[RFC] Remove COMP/CON Authentication

[BoltsJ]

Proposed removal of COMP/CON login for pilot importing

Reasons we might want to remove this feature

• Maintenance: Keeping the aws dependencies updated represents a non-trivial amount of work.
• Security: There are several current security notices for this repo due to aws-amplify and its dependencies.
• Polish: The current implementation has some quirks. For example on my machine/account, every pilot I have ever made and synced is listed even though most have been deleted and I have seen reports of no pilots showing up.
• Future: A more robust and blessed api for this may come in the future.
• Performance: Removal of the aws code results in 1MB reduction in the js bundle, which is about 1/3 smaller than the current bundle.

Reasons we would want to keep this feature

• Removal of a (mostly) working feature could upset users
• Updating aws is difficult, but not intractable.
• Extending this could possibly allow npc importing in the future.

[lazulit3]

Your rationale / considerations all seem reasonable to me.

I am in favor of keeping the COMP/CON integration and find the pilot import features useful (though I should probably try setting up a pilot/mech directly in Foundry to get a feel for the hypothetical alternative workflow w/o import).

Maintenance: Keeping the aws dependencies updated represents a non-trivial amount of work.

I am willing to assist with the maintenance work around this.

https://github.com/Eranziel/foundryvtt-lancer/pull/756 bumps aws-amplify to major version 5, but v6 is a more significant movement.

If getting aws-amplify on v6 is desired, Iet me know and I'm willing to do some discovery/exploration/testing around this (and implementation if I don't hit a wall).

Security: There are several current security notices for this repo due to aws-amplify and its dependencies.

I believe the current vulns are addressed by above PR (but I recognize that if more pop up with aws-amplify v5, resolving that would mean dealing with v5 -> v6 upgrade path).

Polish: The current implementation has some quirks.
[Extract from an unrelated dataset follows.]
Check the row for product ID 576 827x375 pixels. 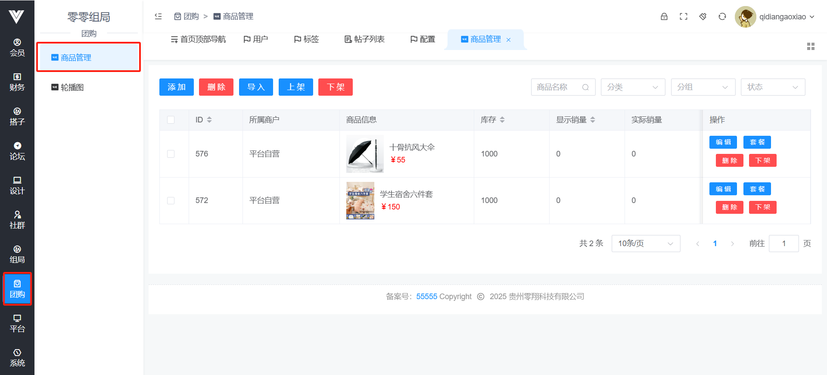tap(171, 154)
For example on my machine/account, every pilot I have ever made and synced is listed even though most have been deleted.

I tried to reproduce this a little without success. I may not be following the same steps as you, or I wonder if this could do with quirks around syncing deletions to cloud.

If you would like to open an issue with specific steps for reproducing this, I could take a look and try to determine whether this is an issue with COMP/CON or the system's integration. That does sound like a real nuisance.

Performance: Removal of the aws code results in 1MB reduction in the js bundle, which is about 1/3 smaller than the current bundle.

Out of curiosity, how do we measure this? Does "bundle" refer to the total size of the built contents of dist/ ?

---

Anyway, I don't think this proposal is unreasonable. Am willing to try to help with pain points around COMP/CON integration to the extent that I can. Feel free to point me at what you consider a priority.

[BoltsJ]

Amplify 5 has at least one vulnerable dependency (axios), so 6 is preferred to 5. The issue with old data being retained doesn't happen to everyone, but it's still a pretty common issue. I went in a checked, and while a lot of old stuff was gone, creating then deleting a few pilots, including forcing immediate deletion, left me with several pilots in the dropdown that aren't part of my compcon data. This is especially annoying if you end up with duplicate entries. Even if it doesn't affect everyone, this is a significant ux problem.